• Task directions
Word for word, restate the lines of the data below between those holding "Task: Choose the Hand pan tool" and "Viewport: 229px width, 172px", inclusive; pictures do not belong in the copy.

• The data
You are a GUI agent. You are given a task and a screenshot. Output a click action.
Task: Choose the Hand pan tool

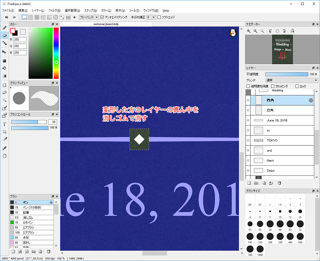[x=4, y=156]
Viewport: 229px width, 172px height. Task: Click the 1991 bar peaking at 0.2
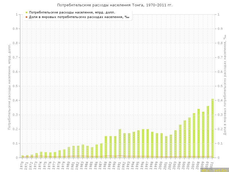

==

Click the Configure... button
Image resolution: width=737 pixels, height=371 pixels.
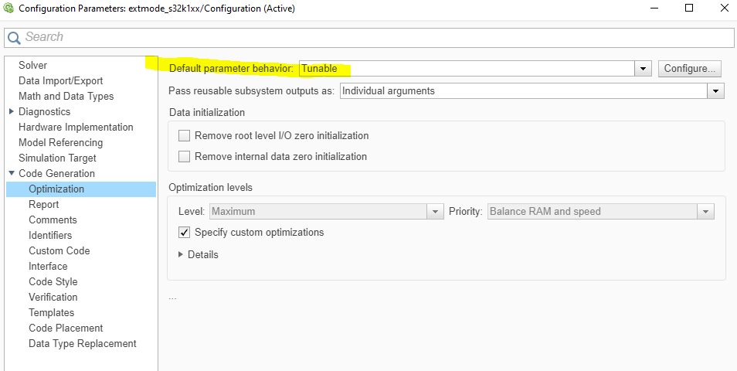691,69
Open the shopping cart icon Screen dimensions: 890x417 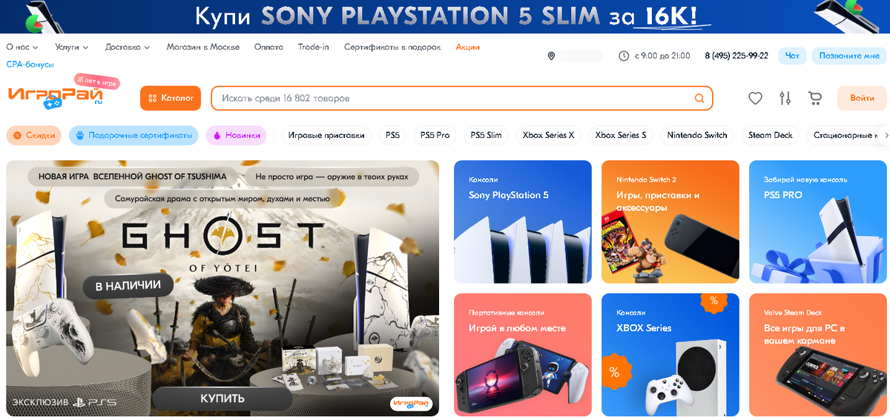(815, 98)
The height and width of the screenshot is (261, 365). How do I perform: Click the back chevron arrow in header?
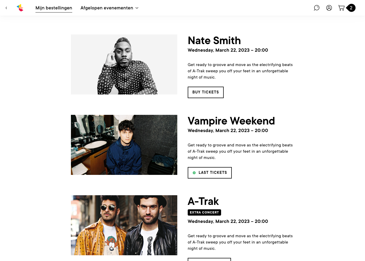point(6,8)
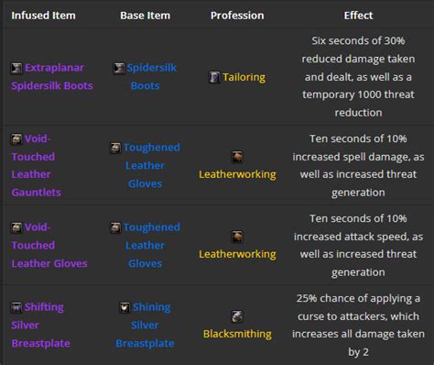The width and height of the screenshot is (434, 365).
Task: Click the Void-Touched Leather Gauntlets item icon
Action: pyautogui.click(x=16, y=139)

--

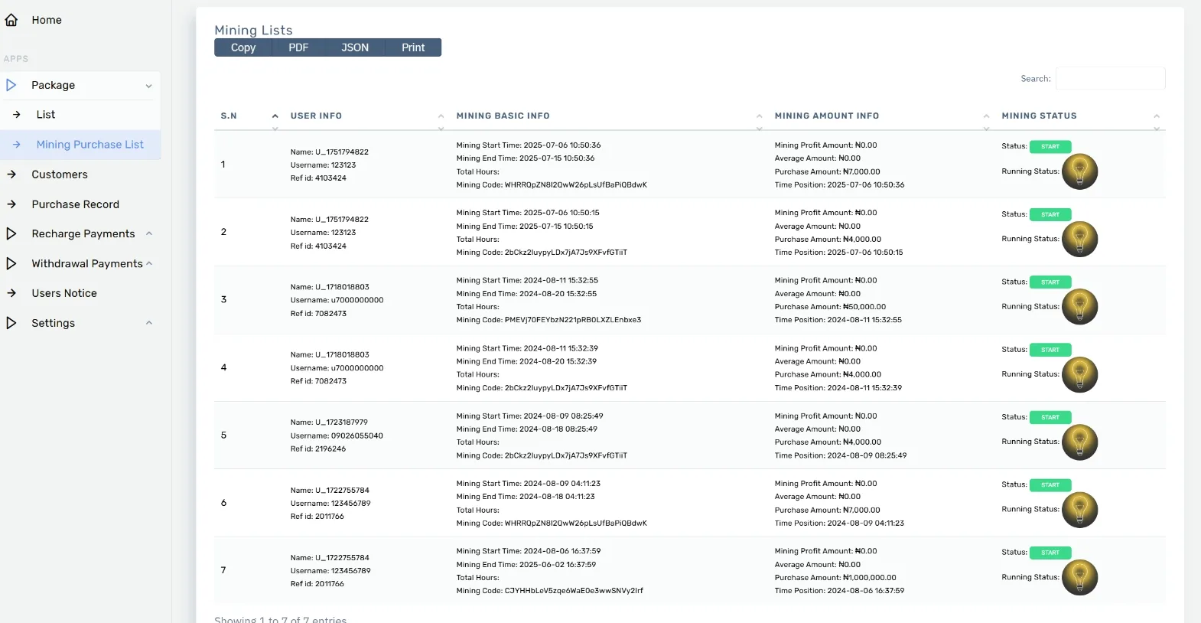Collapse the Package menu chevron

• Task output
Task: Choose the Hand pan tool

[x=4, y=156]
Viewport: 229px width, 172px height. Task: Click the 1991 bar peaking at 0.2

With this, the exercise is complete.